GRGR(29) - The Grid, The Comb

Mark Wright AIA mwaia at yahoo.com
Mon Jul 3 08:58:58 CDT 2000


Howdy

--- jbor <jbor at bigpond.com> wrote:
> 
> I think Jencks references Venturi doesn't he, both his architecture
> and his
> books? 
No doubt he does...

Anyway, thanks for the reference: I'll check it out. I enjoyed
> both
> of Jencks' books on Postmodernism because they were clear and
> liberally-illustrated. I'm not sure that the idea of an "architecture
> of
> realism" really fits in with Pynchon's project all that well though:
> it's a
> question of whose realism? 

What I meant by "realism" is something perhaps akin to Realpolitik: you
accept the world and work with what you have, rather than artifically
restricting the problems you choose to address in your work.  Venturi
and Scott-Brown champion "messy vitality" rather than unity, clarity,
or strightforwardness. They learn from and try to use the innovations
of our (now global) commercial culture in the context of civic and
institutiional architecture.


in that epistemological/ontological divide
> that
> McHale (referencing someone else) alerts us to. (Actually, I'm
> starting to
> smell a binary there.)
> 

I'm not equipped with this vocabulary or these references.  Sorry I
can't play...

> Isn't one criticism of the sort of architecture that Venturi & co.
> have
> built that people get lost for months at a time in the malls and keep
> hitting their heads on things while they're walking around? 

Venturi and co (who do you mean?  His partners and colleagues?  His
imitators? His admirers?) don't build malls, and people don't "get
lost" or hit their heads in his buildings. I'm sorry, but this is a
silly thing to say...

I
> understand
> that they were concerned to break free from the 'less is more' and
> 'form
> follows function' imprimaturs of the Bauhaus and Le Corbusier and
> Frank
> Lloyd Wright et. al., but do they acknowledge their debt to people
> like
> Escher, Kurt Schwitters, the Dadists, Piranesi?

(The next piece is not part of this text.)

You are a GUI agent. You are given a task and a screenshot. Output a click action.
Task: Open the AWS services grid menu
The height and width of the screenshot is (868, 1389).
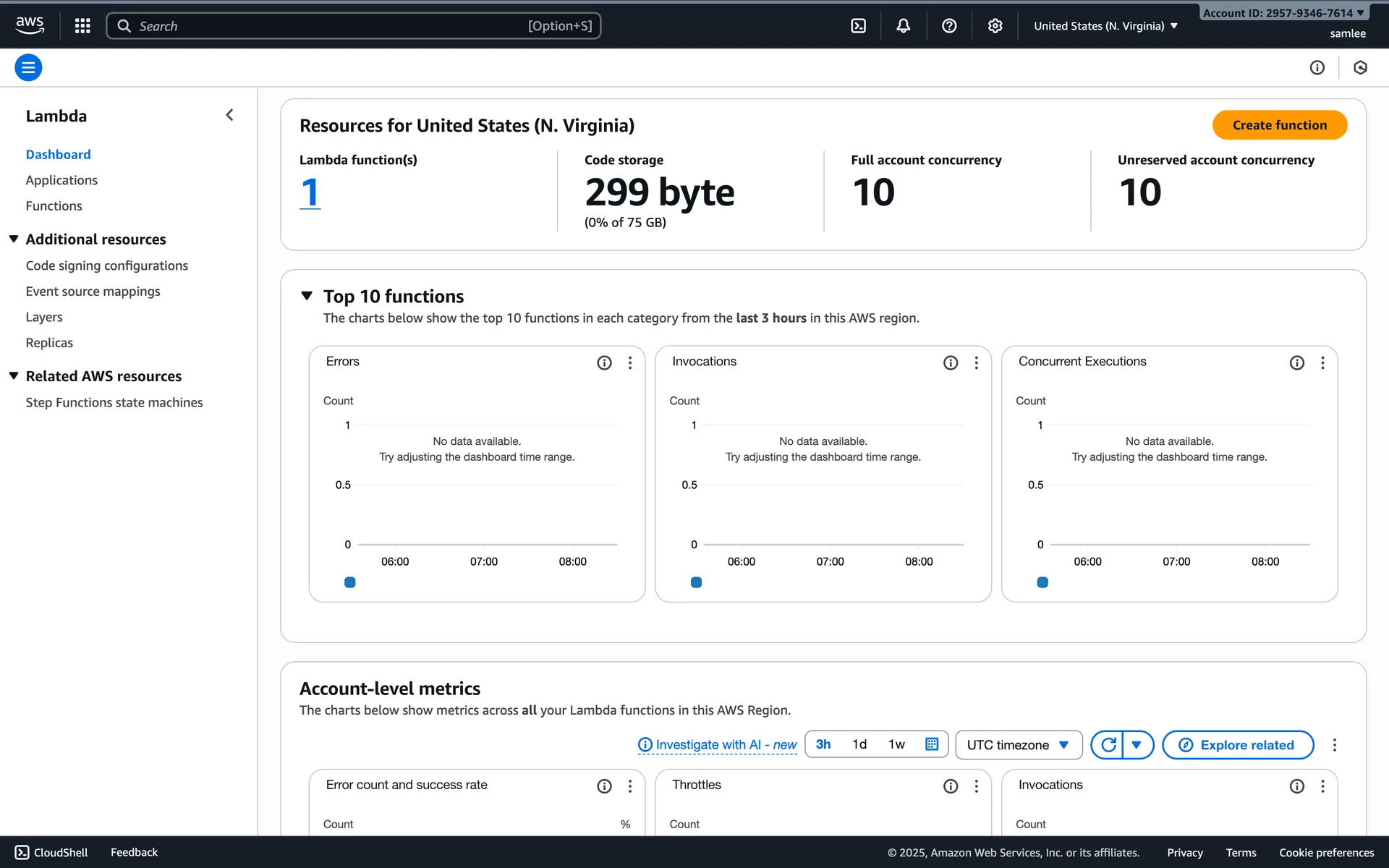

He is indebted to none of these.  You are thinking, I believe, of the
"Deconstructivist" strain of moderist revival so popular in the 1990's.
 The "Decon" (and I hate that term almost as intensely as I am bored by
their work) seek to express the existential status of contemporary man
through form which is chaotic, psuedo-random, alienating, and either
purposefully meaningless or crammed with (unrecoverable) profundities.
To lump a whole lotta folks together unfairly I mention the most
notorious: Peter Eisenman, Vaha Hadid, Frank Gehry (no doubt the best
of this group, and the worst fit into my little pigeonhole here), the
deplorable Peter Pran, Coop Himmelblau, and on and on...  These folks
might be most indepted to Schwitters, Dada, and Piranesi.  Venturi
clearly is not. And Escher? No architect is never indepted to Escher!

 Does Venturi endorse
> anachoric and anachronistic eclecticism (syncretism?) as part of his
> project
> as well: you know, Ionic and Corinthian facades replete with Gothic
> gargoyles and whatnots on and in skyscrapers?

I can't find anachoric in my dictionary, here... "anachronistic"
eclecticism, not usually but sometimes... syncretism certainly, thats
what pluralism is all about... Ionic and corinthian facades no, but he
does use columns that look like columns on occasion... gargoyles and
whatnots on and in skyscrapers? Almost never! 

Check out the firm's web site:  www.vsba.com 
And the fairly recent books "Iconography and Electronics Upon A Generic
Architecture" and "On Houses and Housing".